EU diplomats urge financial sanctions on Israeli settlers
27.02.13 @ 15:16
BRUSSELS - Senior EU diplomats have called for financial sanctions and travel bans on Israeli settlers in what they describe as a last-ditch effort to save the Middle East peace process.
An internal report by EU countries' consuls general in Jerusalem and Ramallah - seen by EUobserver - says member states should "prevent … financial transactions, including foreign direct investment from within the EU, in support of settlement activities, infrastructure and services."
It adds that individual EU states should "explore the possibility of denying entry to known settler radicals."
It also calls for EU guidelines on retail labels for settler-made products, such as wine or cosmetics, in order to "guarantee [European] consumers' right to an informed choice."
EU institutions are already drafting a common code on product labels.
But EU foreign ministers have in recent years ignored similar proposals for sanctions.
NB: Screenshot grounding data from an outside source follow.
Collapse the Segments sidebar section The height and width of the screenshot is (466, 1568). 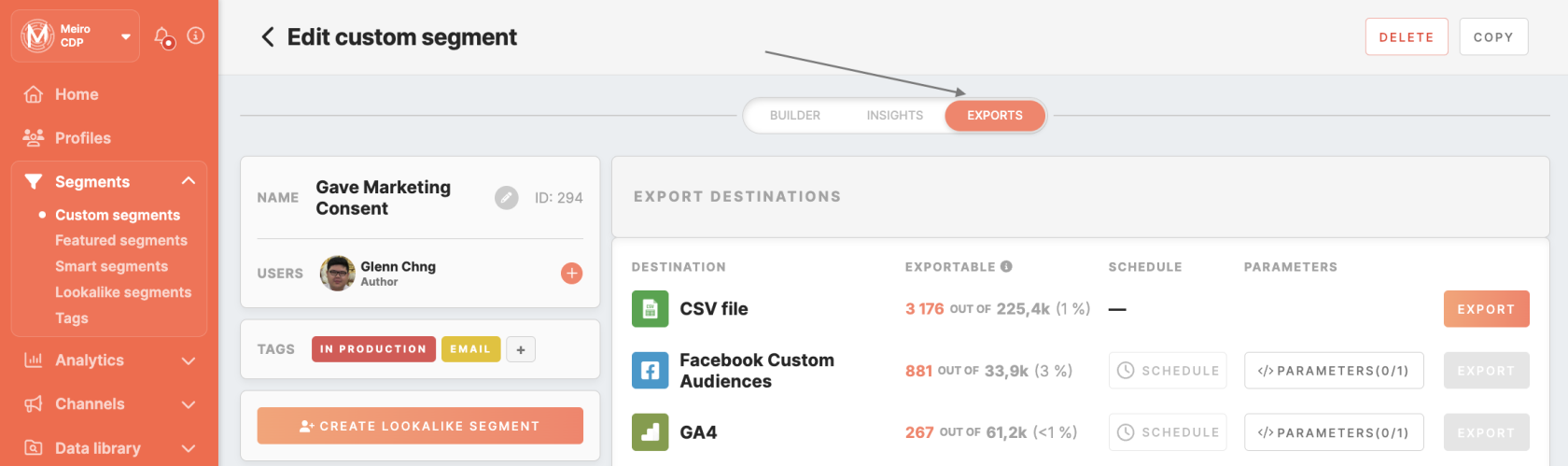pos(189,181)
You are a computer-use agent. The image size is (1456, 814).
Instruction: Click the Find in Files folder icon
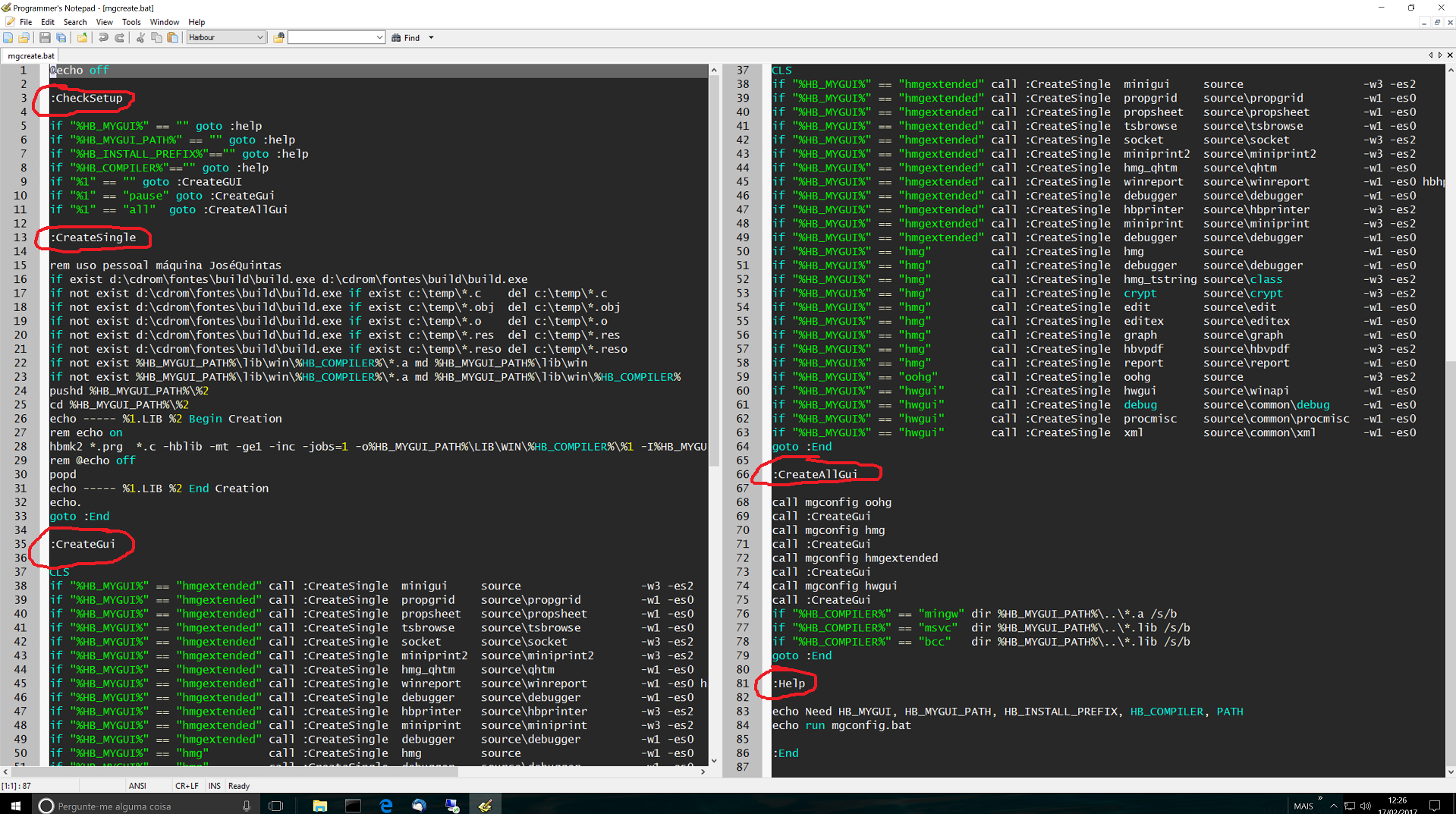point(279,37)
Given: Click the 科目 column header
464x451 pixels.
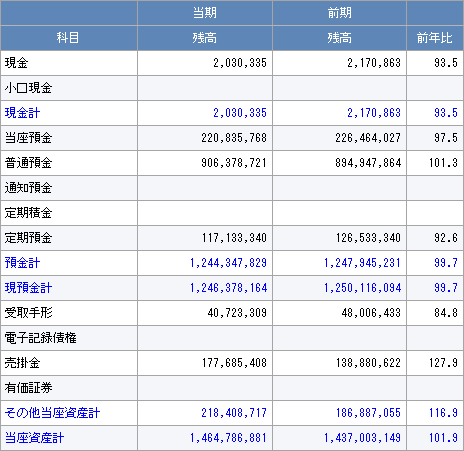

An EU official told this website that Brussels-based diplomats discussed the Jerusalem report on 19 February, but "debate about the follow-up is [still] continuing."
Meanwhile, the 15-page text paints a scary picture of prospects for peace in the Arab-Israeli conflict.
It says: "If the current Israeli policy regarding the city [Jerusalem] continues, particularly settlement activity, the prospect of Jerusalem as a future capital of two states, Israel and Palestine, becomes practically unworkable."
It adds: "Settlement construction remains the single biggest threat to the two-state solution. It is systematic, deliberate and provocative."
It notes that 200,000 Jewish settlers have come to live in East Jerusalem since Israel annexed it "illegally" in 1967 and that Israeli tenders for new settler homes more than doubled in 2012 compared to 2011.
It warns that some new structures - such as those in the "E1" area - are designed to "form an Israeli buffer" around the city and to make it "difficult if not impossible to ensure [the] territorial contiguity" of Palestine.
At the same time, demolitions of Palestinian-owned buildings went up 54 percent last year, with 85,000 Palestinians considered to be "at risk of forced displacement."
The EU consuls general noted that Israeli administrative barriers for Palestinian schools and businesses "undermine the right to education" of 90,000 children and aggravate poverty.
They said 78 percent of Palestinians live below the poverty line, compared to 64 percent in 2006.
They also complained about Israel's "ideological" programme.
They said it gives free rein for settler groups to dig up archaeological sites to create a "partisan historical narrative of Jerusalem, placing emphasis on biblical and Jewish connotations of the area, while neglecting Christian/Muslim ties."
They noted that Israeli police stops Palestinian textbooks getting to Palestinian schools in favour of "a version of the curriculum edited by the Israeli authorities."
Reacting to the leaked paper, the Israeli embassy to the EU said European countries should pay more attention to rockets from Gaza than to settlements.
"I would like to know if there is also an EU report about the security situation for residents in southern Israel," its spokesman, Yoel Mester, told this website on Wednesday (27 February).
He added: "We're not running away from the need to discuss the issue [of settlements], but unfortunately the other side is running away from direct talks where we could discuss this as well."
For her part, Palestine's ambassador to the EU, Leila Shahid, called his remarks "rubbish."
She said Palestine is ready to restart talks when Israel honours its commitments in the Roadmap - a 2003 agreement between Israel and the Palestinian Authority (PA), which says Israel will freeze settlements if the PA stops violent resistance.
"They have not only not frozen settlements, they have intensified them. I don't see how we can be running away from anything, when all we ask is for Israel to stick to its obligations," she told EUobserver.